Zo’n redenering is niet alleen moreel failliet, maar ook historisch blind. Het meet de vernietiging van een volk alsof het gaat om korting op een pak koekjes. Alsof het geen genocide mag heten zolang het percentage op papier ‘laag’ genoeg blijft. De werkelijkheid is dat genocide geen kwestie is van aantallen, maar van intentie. En die intentie druipt van elke puinberg in Gaza af.
Volgens het Verdrag inzake Genocide, dat ooit werd opgesteld om herhaling van de Holocaust te voorkomen, gaat het niet alleen om massamoord. Genocide betekent ook het opzettelijk toebrengen van lichamelijke of geestelijke schade, het vernietigen van leefomstandigheden. Je weet wel, precies datgene wat op dit moment doelbewust met Gaza wordt gedaan.
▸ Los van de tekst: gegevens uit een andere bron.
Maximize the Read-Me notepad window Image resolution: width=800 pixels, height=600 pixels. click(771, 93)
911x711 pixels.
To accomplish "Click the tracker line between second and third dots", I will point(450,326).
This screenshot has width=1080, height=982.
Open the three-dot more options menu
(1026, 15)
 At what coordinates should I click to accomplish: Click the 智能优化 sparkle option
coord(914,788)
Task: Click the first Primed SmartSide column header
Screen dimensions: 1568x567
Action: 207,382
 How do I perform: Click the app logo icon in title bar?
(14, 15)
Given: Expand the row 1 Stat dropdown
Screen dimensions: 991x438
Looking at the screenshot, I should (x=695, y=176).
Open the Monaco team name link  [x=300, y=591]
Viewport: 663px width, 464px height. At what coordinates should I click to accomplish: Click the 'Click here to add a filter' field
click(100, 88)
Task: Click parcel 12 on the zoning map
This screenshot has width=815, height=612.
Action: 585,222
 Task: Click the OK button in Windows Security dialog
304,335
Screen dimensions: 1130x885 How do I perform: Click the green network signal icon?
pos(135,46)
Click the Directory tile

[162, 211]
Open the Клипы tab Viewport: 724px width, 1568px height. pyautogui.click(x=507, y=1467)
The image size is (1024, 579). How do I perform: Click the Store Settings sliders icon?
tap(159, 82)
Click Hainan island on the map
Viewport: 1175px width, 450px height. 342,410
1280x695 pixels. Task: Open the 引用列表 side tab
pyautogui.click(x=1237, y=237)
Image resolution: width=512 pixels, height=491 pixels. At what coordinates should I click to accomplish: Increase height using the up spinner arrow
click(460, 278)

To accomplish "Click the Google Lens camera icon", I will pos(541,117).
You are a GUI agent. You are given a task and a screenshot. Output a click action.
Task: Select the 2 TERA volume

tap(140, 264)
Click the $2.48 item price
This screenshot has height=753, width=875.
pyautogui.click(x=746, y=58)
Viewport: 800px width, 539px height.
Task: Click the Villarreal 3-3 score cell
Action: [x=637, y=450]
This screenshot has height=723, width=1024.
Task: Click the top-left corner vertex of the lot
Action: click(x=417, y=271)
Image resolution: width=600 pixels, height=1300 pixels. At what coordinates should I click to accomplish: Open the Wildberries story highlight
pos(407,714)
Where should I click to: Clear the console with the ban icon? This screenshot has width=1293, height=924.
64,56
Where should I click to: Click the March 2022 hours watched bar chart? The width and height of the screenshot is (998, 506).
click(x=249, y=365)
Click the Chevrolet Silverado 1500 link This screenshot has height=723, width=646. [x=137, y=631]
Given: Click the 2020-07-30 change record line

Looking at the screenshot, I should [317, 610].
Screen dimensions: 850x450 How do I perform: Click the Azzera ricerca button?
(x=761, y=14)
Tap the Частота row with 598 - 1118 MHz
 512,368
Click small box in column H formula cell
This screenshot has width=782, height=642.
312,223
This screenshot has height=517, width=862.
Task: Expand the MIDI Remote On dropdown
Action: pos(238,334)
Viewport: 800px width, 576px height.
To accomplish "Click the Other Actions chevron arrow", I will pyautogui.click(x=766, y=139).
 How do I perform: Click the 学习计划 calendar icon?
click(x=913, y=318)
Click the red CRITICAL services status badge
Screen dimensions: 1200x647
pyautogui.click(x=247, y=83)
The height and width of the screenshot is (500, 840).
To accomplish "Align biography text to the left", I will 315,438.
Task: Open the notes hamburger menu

Voor wie nu denkt: ja maar, andere genocides, die waren toch veel erger? Prima. Laten we er even een paar bijpakken. Tijdens de Armeense genocide werd 50 tot 75 procent van de Armeniërs uitgeroeid. De Holocaust kostte het leven aan zo’n 6 miljoen Joden, op dat moment ongeveer een derde van de wereldwijde Joodse bevolking. In Oekraïne kwam tijdens de Holodomor 15% van de bevolking om, in Rwanda ging het om zo’n 70 procent van de Tutsi’s. Recenter was 2-3% van de Rohingya het slachtoffer, en in Srebrenica werd minder dan 1 procent van de totale Bosnische bevolking afgeslacht, maar niemand met een geweten twijfelt eraan dat dat genocide was.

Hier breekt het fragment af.